Qui vediamo all’opera l’estrema conseguenza della logica bellica. 

Al riparo dalla violenza! Lilith si sentì fremere dall’indignazione. Senza violenza non c’era contatto umano. Che razza di società poteva mai essere, quella che ignorava la comunicazione attraverso la morte e il dolore?

Tutta Paradice stava vivendo l’unica forma di empatia tra gli uomini rimasta sulla terra. L’antitesi del gelo che si viveva normalmente. Uccidere per uscire dal proprio isolamento ed entrare in rapporto col prossimo. La festa. Finì per sgozzare il giovane inebriandosi dei suoi sussulti. Lo amò per un istante.

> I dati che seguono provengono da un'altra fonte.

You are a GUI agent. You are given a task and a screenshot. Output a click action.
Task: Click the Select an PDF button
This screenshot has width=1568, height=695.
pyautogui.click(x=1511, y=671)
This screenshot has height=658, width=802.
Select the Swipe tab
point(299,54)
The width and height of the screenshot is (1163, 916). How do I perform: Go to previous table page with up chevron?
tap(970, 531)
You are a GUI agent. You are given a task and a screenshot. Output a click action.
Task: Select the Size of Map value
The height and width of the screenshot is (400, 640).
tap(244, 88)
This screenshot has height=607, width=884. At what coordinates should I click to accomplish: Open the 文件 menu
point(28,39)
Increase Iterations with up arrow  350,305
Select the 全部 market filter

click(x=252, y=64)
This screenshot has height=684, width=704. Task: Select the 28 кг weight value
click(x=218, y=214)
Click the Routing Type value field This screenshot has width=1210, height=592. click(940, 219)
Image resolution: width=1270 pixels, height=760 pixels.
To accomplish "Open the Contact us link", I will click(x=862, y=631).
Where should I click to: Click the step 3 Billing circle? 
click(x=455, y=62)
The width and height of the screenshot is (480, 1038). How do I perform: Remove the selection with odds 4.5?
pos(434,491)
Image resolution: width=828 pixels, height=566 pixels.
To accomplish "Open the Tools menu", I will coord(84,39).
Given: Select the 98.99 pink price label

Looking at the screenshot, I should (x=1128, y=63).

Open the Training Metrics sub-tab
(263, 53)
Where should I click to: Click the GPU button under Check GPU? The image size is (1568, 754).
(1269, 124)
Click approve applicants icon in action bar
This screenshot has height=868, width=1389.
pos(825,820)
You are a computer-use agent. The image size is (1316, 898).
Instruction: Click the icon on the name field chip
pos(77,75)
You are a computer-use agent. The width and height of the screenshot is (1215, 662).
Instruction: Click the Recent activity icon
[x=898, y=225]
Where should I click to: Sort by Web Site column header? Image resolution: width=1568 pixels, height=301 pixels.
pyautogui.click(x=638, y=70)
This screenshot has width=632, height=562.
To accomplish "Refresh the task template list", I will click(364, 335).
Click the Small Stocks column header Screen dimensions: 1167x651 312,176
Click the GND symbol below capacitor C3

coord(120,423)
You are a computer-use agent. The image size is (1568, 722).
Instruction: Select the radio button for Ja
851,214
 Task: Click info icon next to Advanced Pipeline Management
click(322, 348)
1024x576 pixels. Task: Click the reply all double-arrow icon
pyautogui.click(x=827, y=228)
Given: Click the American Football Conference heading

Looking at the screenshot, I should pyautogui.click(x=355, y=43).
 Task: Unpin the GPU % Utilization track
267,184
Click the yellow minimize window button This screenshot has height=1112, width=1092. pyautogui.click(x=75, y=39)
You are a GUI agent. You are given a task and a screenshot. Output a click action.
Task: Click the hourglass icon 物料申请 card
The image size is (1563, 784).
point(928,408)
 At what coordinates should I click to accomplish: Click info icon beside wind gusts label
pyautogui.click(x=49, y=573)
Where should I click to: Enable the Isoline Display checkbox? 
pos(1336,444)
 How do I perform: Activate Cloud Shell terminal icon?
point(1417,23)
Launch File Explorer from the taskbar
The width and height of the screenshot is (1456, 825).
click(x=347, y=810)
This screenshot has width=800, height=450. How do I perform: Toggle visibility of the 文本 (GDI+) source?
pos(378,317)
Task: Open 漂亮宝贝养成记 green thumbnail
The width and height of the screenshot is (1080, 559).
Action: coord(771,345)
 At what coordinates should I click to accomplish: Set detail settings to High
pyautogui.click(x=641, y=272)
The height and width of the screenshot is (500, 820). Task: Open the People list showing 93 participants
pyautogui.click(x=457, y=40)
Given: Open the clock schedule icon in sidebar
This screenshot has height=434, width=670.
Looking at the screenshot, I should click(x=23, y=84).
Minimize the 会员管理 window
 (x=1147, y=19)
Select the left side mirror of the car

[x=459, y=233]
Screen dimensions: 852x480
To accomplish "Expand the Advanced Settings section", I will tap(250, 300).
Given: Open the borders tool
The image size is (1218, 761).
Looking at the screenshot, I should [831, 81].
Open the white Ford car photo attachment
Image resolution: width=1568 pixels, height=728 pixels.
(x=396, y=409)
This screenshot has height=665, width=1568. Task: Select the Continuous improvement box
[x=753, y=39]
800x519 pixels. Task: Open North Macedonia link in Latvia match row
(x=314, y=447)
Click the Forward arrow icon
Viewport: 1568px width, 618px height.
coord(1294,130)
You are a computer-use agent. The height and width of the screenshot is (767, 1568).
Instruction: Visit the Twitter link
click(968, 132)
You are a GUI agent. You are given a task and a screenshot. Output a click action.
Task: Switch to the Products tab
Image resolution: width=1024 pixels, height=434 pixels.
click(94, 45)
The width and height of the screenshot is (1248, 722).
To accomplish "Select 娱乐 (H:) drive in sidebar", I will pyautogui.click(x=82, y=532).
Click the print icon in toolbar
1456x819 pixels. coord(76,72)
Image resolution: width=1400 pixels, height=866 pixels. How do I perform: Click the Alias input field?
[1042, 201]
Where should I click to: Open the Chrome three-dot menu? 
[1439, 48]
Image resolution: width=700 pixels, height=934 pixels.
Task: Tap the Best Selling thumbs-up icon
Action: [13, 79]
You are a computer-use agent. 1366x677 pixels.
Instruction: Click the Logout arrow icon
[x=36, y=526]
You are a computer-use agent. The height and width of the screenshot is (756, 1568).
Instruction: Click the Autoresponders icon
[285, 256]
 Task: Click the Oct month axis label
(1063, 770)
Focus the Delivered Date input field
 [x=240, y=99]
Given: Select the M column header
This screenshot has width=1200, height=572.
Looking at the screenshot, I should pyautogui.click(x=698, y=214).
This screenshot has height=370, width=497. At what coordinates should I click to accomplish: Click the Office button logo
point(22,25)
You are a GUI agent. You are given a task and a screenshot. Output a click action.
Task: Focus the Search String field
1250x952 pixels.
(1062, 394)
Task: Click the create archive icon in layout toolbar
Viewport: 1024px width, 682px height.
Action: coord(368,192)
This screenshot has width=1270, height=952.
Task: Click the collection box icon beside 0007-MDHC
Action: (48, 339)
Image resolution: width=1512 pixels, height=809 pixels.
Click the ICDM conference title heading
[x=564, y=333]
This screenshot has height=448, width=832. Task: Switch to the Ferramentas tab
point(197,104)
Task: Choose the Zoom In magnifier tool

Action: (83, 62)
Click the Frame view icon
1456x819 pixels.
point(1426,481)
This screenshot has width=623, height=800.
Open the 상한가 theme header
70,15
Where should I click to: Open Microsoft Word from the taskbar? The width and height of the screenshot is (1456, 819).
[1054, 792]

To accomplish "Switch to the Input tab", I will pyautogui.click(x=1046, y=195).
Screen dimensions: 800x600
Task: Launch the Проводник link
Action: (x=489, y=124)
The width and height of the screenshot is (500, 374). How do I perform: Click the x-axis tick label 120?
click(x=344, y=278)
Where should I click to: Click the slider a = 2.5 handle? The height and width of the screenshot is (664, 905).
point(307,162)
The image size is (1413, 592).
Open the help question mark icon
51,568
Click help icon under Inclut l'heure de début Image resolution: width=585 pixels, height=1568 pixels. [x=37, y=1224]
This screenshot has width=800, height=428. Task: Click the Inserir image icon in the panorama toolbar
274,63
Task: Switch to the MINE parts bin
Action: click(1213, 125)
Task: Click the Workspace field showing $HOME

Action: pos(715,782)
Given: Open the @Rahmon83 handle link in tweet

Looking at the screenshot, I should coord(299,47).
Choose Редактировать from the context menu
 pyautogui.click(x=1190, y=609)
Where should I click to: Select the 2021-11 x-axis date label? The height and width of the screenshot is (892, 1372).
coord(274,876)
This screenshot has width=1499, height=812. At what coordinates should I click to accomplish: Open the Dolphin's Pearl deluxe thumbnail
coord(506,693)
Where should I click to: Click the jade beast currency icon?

Come si è potuti arrivare a questo punto? Bisogna tornare indietro nel tempo, al periodo della guerra civile americana. Qui l’intero territorio dell’immaginario sembra esaurirsi nella dialettica tra un delirante utopismo anarco-individualista e un realismo conservatore meno visionario ma altrettanto spietato. Tra un massacro e un altro di civili perpetrato dai bushwhackers, Pantera assiste a ripetuti dialoghi tra Hamp Wyatt, uno degli uomini della milizia sudista, e Anselme Bellegarrigue, medico parigino dedito a cinici esperimenti sul malcapitato Koger, uomo lupo al seguito della banda, per renderlo suo malgrado una spietata macchina da guerra. Le argomentazioni del francese non vanno tanto per il sottile. Per lui non è la “sciocchezza” della schiavitù a tener insieme ciò che resta della Confederazione, ma è il suo “stile di vita”.

Noi ci battiamo per un’America in cui nessun governo ostacoli la proprietà individuale e le scelte del singolo. Non c’è governo che non sia nemico naturale della proprietà.

Proprietà equivale a libertà. Quando ogni americano bianco, maschio e adulto avrà la propria particella di terreno, grande o piccola che sia, non serviranno più leggi.

Caricare di energia il metallo che è in noi, renderci di nuovo belve e predatori. Questo è l’obiettivo. Uomini liberi capaci di vivere fuori di ogni costrizione sociale, così come vivono i lupi che hanno abbandonato il branco. Ognuno potente come una pila galvanica. In pratica tanti magneti che si respingono. 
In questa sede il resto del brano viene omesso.